1. The act of intimidation under Paragraph 1 of the facts constituting the crime as stated in the judgment of the court below as to the gist of the grounds for appeal is a contingent crime by C alone, and the Defendants did not participate therein
C was not a strong atmosphere until before the shouldering, and the victim did not feel any danger and injury from the Defendants.
Nevertheless, the Defendants conspired with C to threaten the victim to commit an act without any obligation.
The judgment of the court below is erroneous in the misunderstanding of facts or legal principles.

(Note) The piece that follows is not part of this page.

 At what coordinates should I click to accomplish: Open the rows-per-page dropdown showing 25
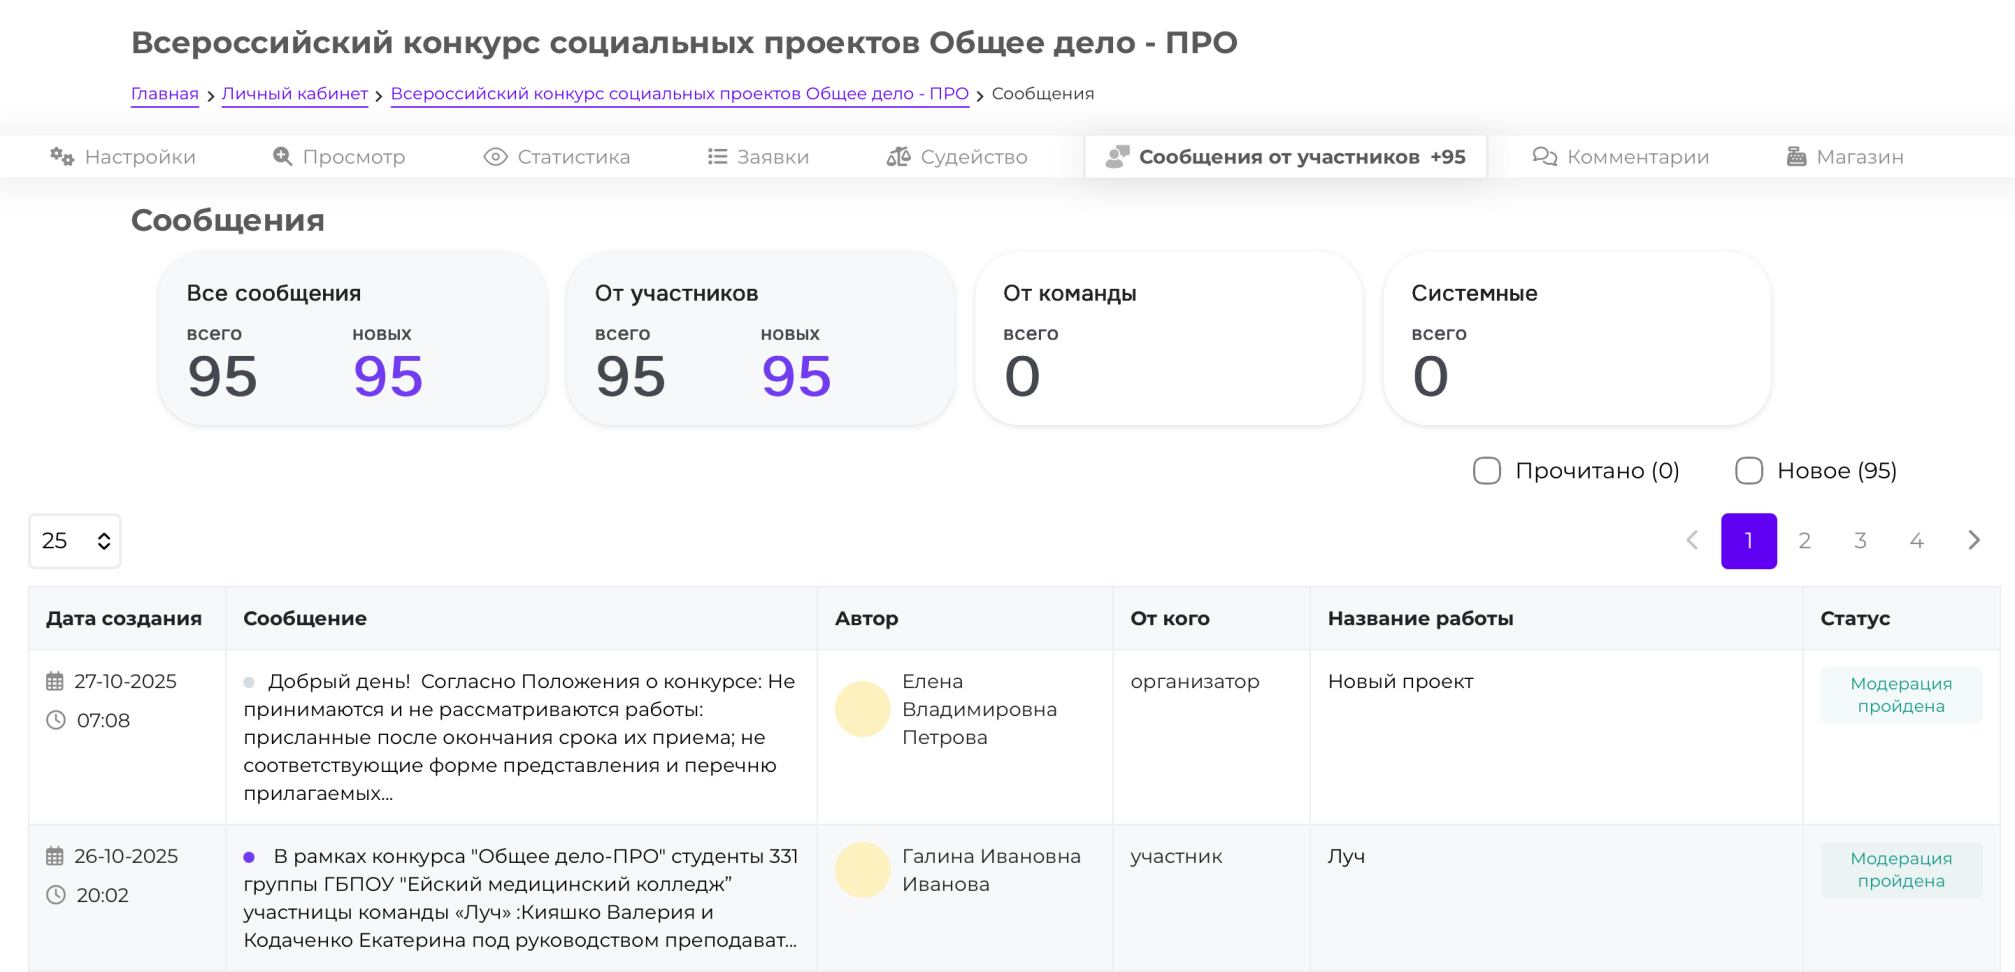click(75, 541)
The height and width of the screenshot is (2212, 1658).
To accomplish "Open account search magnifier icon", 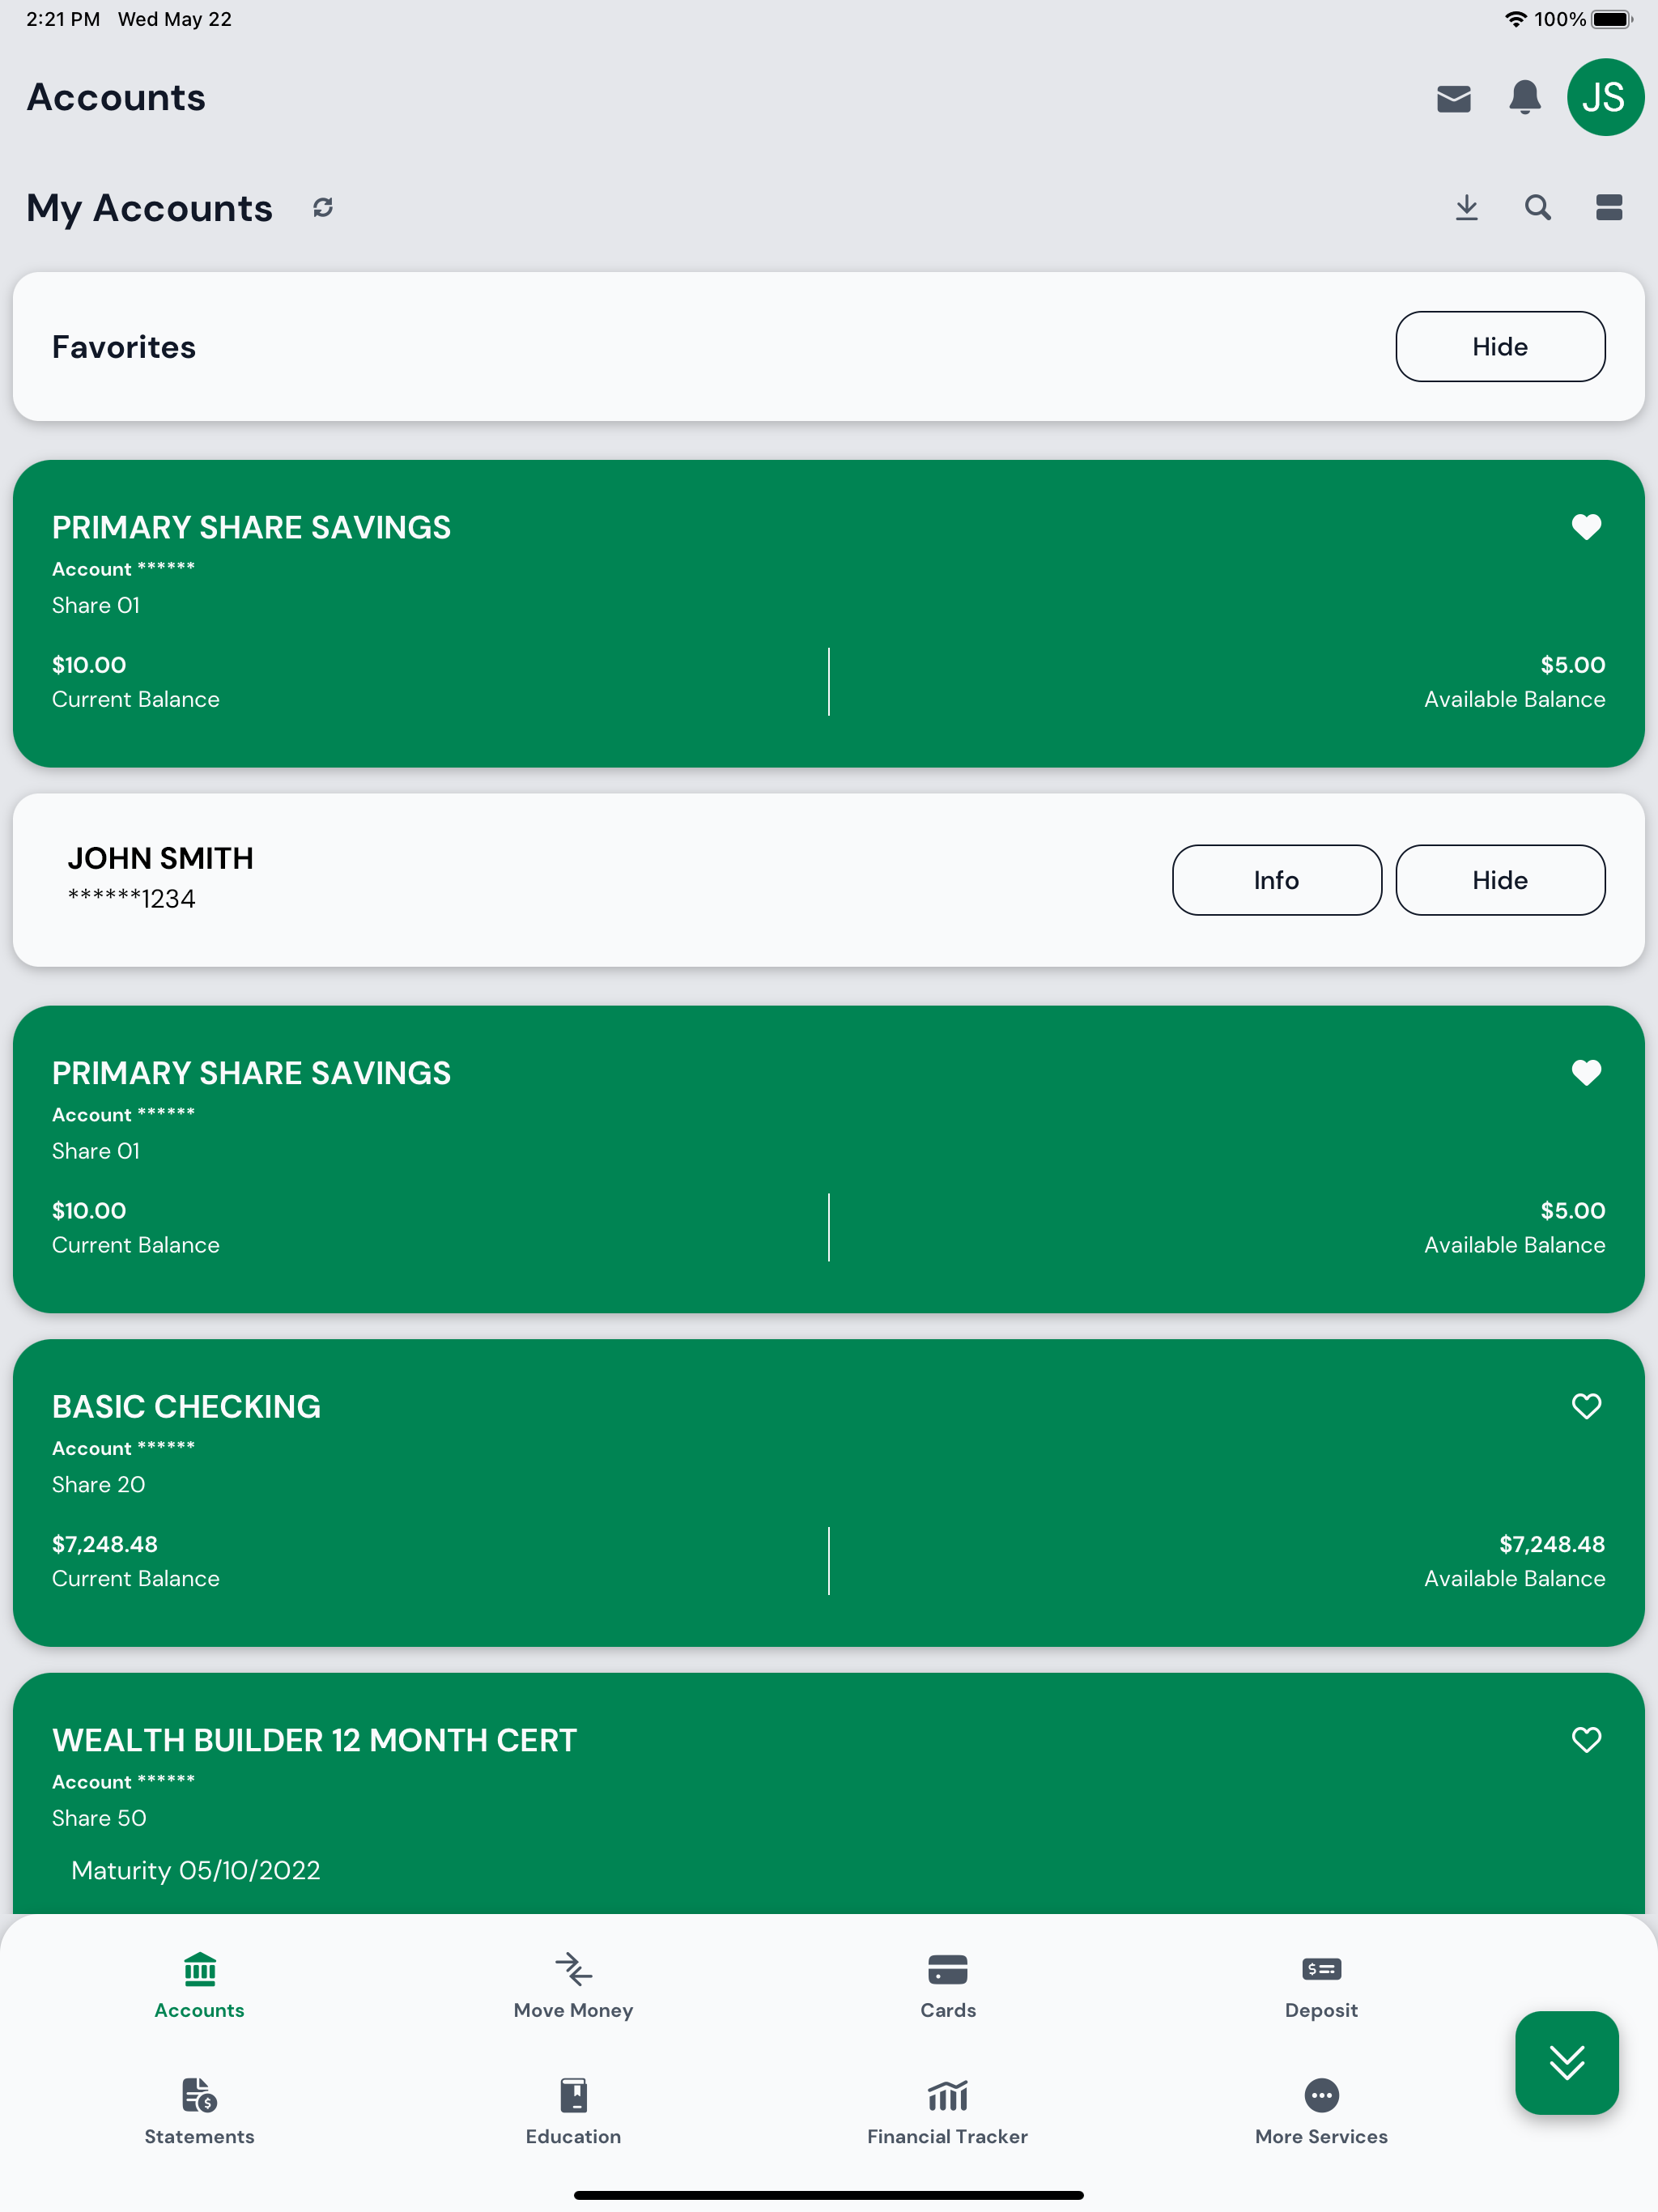I will (x=1537, y=207).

In addition, the sentence of the lower court against one of the Defendants (each fine of KRW 3 million) is too unreasonable.
2. Determination
A. As to the assertion of misunderstanding of facts or misapprehension of the legal principles, the following facts are examined: (a) the Defendants and C, as stated in the first instance judgment, were found to be guilty; (b) the Defendants and C, as indicated in paragraph (1) of the criminal facts of the first instance judgment, set up a line-based publication on the street; (c) the Defendants and C continued to hold a twitter for about five hours; (d) C, with a glass bottle, putting the victim a bath or her “in order to have the victim returned to her home to her home to her home to her home to her home to her home to her home to her home to her home to her home to her home to her home to her, and (e) created a dangerous atmosphere, such as: (c) the Defendant’s first she had been in front of her early stage, but C went back to her home to her home to her back, and (e) the victims were unable to her to her home to her home to her as requested.
On the other hand, this part of the crime is not the coercion committed by carrying dangerous articles, but the coercion committed by two or more persons, and even if the Defendants were to have a sudden glass disease, C is a serious intimidation.